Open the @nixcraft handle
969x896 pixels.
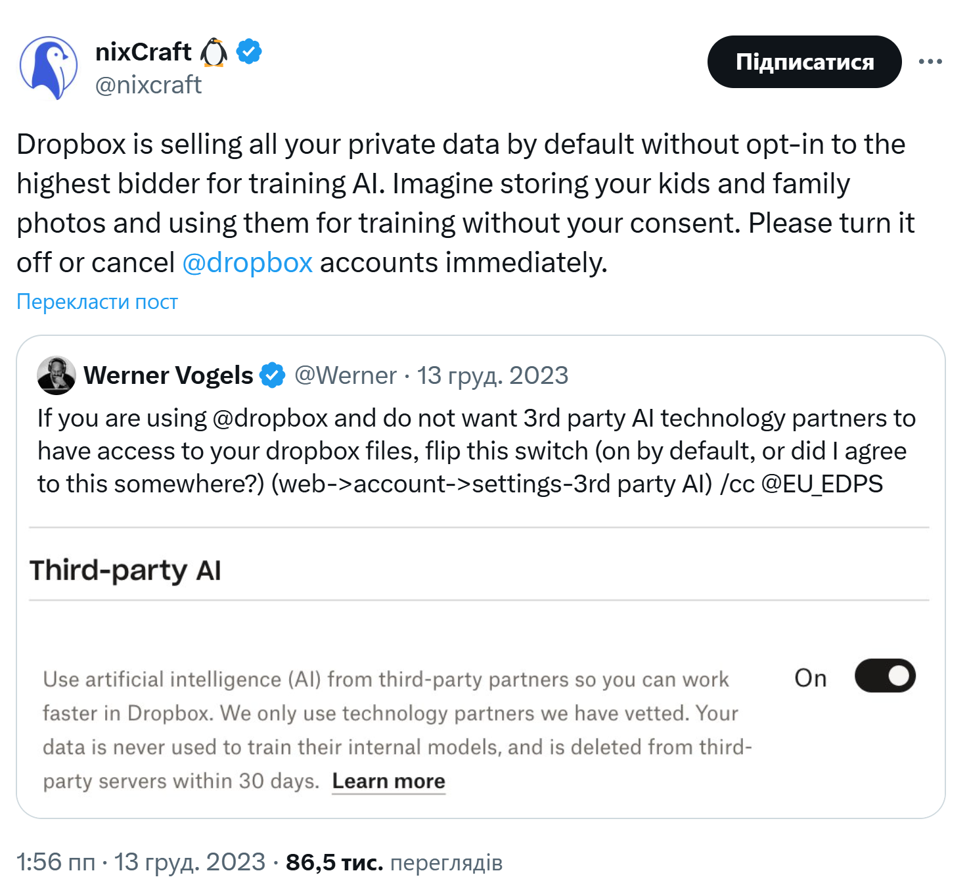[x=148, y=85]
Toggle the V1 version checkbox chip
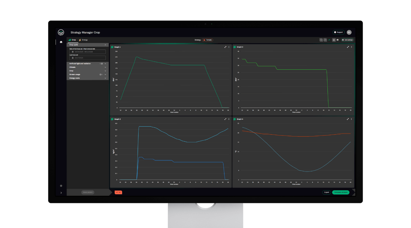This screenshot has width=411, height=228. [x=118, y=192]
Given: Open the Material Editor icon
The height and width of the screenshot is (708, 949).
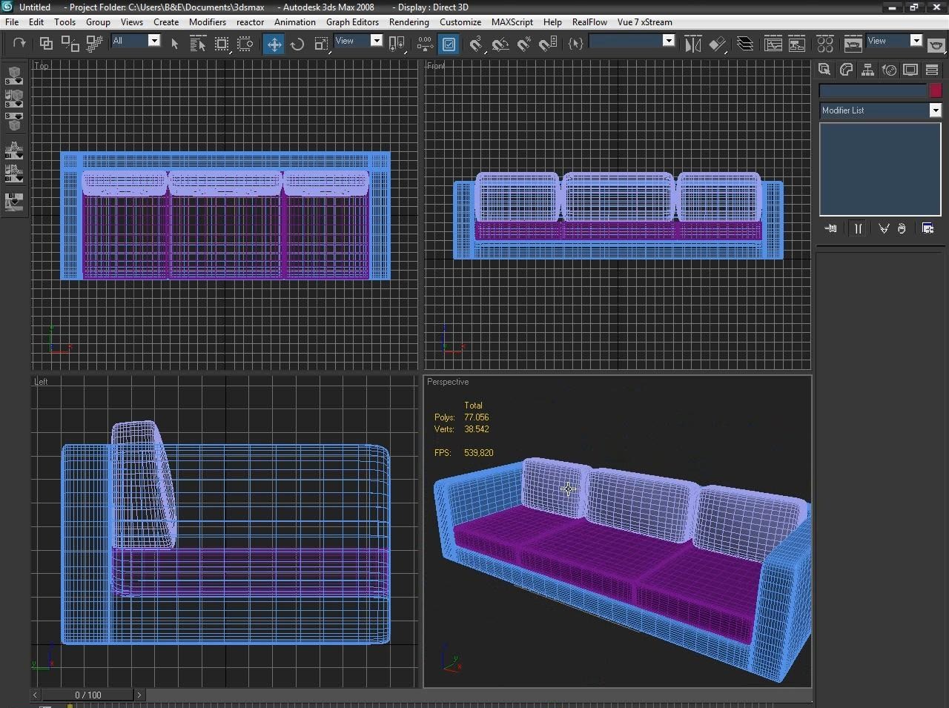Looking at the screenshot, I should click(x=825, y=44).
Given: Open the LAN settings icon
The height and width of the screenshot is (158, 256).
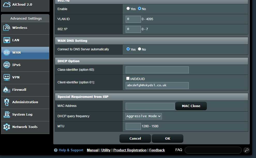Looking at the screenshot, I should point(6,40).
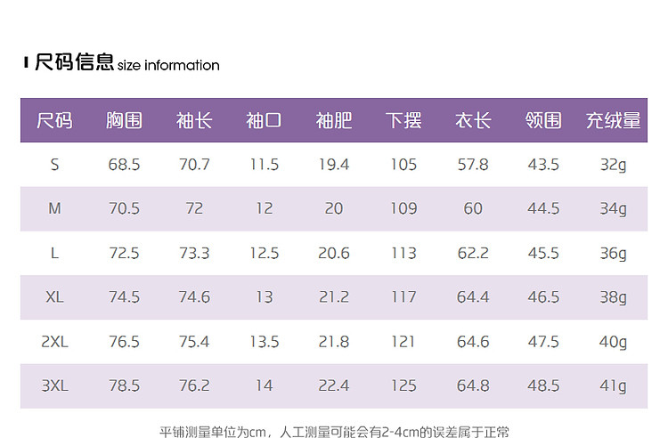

•••••

Problem to solve: Once the pictures are set aside, give every line above again without alteration.

Output of the task:
Open the @nixcraft handle
969x896 pixels.
[x=148, y=85]
Toggle the V1 version checkbox chip
This screenshot has width=411, height=228. [x=118, y=192]
Given: Open the Material Editor icon
The height and width of the screenshot is (708, 949).
Looking at the screenshot, I should click(x=825, y=44).
Given: Open the LAN settings icon
The height and width of the screenshot is (158, 256).
Looking at the screenshot, I should point(6,40).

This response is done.